Detection testing is automated and continuous — new detections are automatically validated against simulated attack data before deployment. Threat intelligence is operationalized directly into the detection pipeline. Detection performance data feeds back into development priorities automatically. The program can quantitatively demonstrate its value — "we detect X% of techniques used by our top threat actors with a median MTTD of Y hours and a precision rate of Z%." Detection engineering is a recognized specialization with dedicated staffing and career development.

Tools and Frameworks

You do not need to build everything from scratch. The detection engineering community has produced a wealth of open-source tools and frameworks that accelerate program development.

SIGMA: A generic, open, and portable signature format for SIEM systems. SIGMA rules describe detection logic in a YAML format that can be automatically converted (using sigma-cli or pySigma) into queries for Splunk, Elastic, Microsoft Sentinel, QRadar, and dozens of other platforms. The SigmaHQ repository contains thousands of community-contributed detection rules mapped to MITRE ATT&CK. Starting with SIGMA rules and customizing them for your environment is significantly faster than building from scratch.
MITRE ATT&CK Navigator: A web-based tool for visualizing ATT&CK coverage. Overlay your detection coverage, your threat actor targeting, and your visibility gaps on the ATT&CK matrix to identify priorities. Export and share coverage maps with stakeholders.
Atomic Red Team: A library of small, portable tests mapped to MITRE ATT&CK techniques. Each "atomic test" executes a specific attack technique, generating the telemetry your detections should catch. Essential for testing detection logic and measuring recall.
Elastic Detection Rules and Splunk Security Content: Vendor-curated detection rule repositories that are openly available. Even if you do not use these platforms, the detection logic and documentation provide valuable reference material for building your own rules on other platforms.
Detection-as-code frameworks: Tools like detection-rules (Elastic), contentctl (Splunk), and custom frameworks built on SIGMA provide the scaffolding for managing detections as code — linting, validation, testing, and deployment automation.

"The goal of detection engineering is not to write more rules. It is to build a system that reliably converts threat intelligence into operational detection capability, and that can prove it works."

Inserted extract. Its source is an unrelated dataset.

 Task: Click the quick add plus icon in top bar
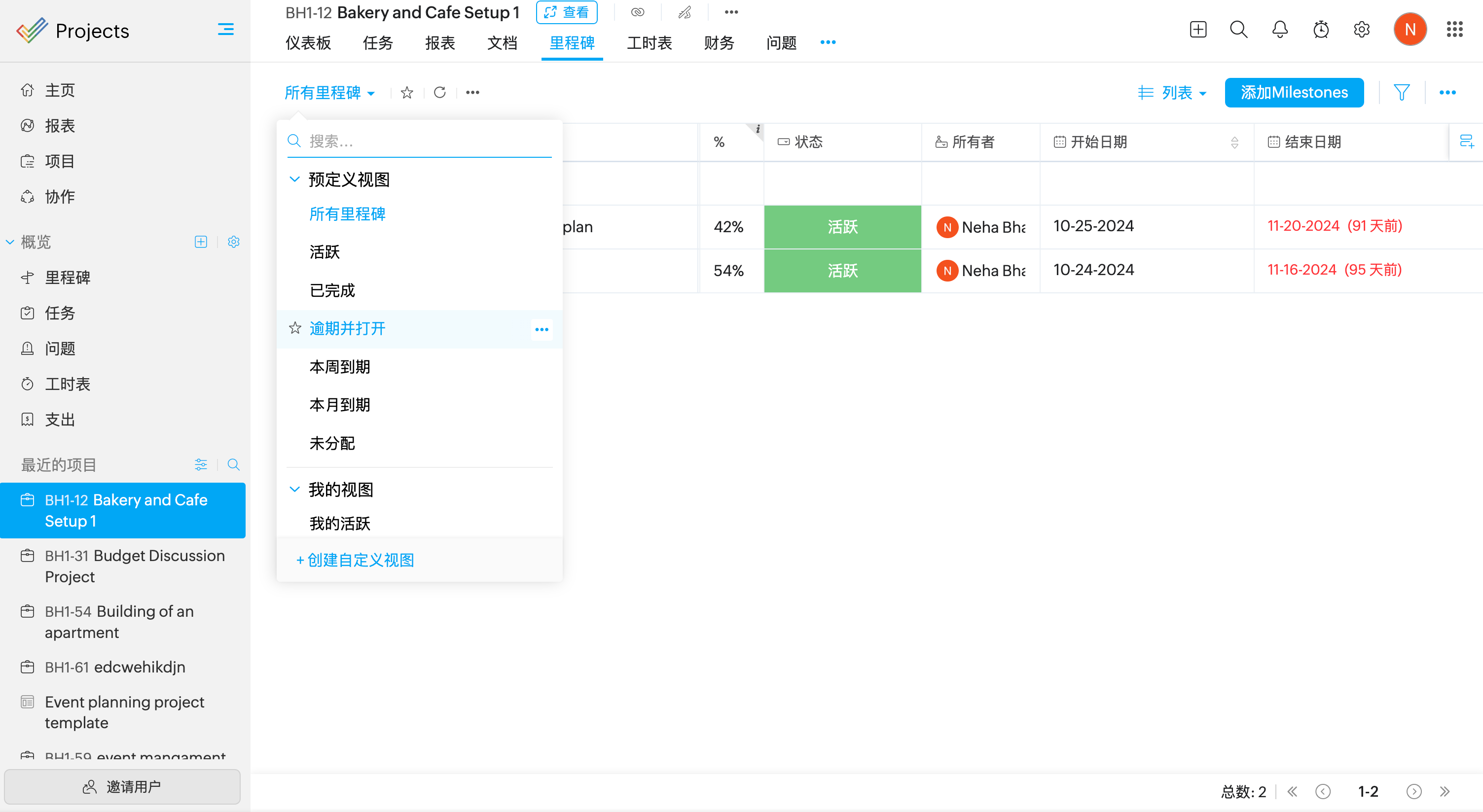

Building a detection engineering program is a multi-year journey, not a single project. Start where you are: if you are at Level 1, focus on inventorying your existing detections and tracking basic metrics. If you are at Level 2, begin adopting detection-as-code practices and conducting your first purple team exercises. Each step forward reduces alert fatigue, improves threat detection, and gives your security team the confidence that comes from knowing — not hoping — that their defenses work.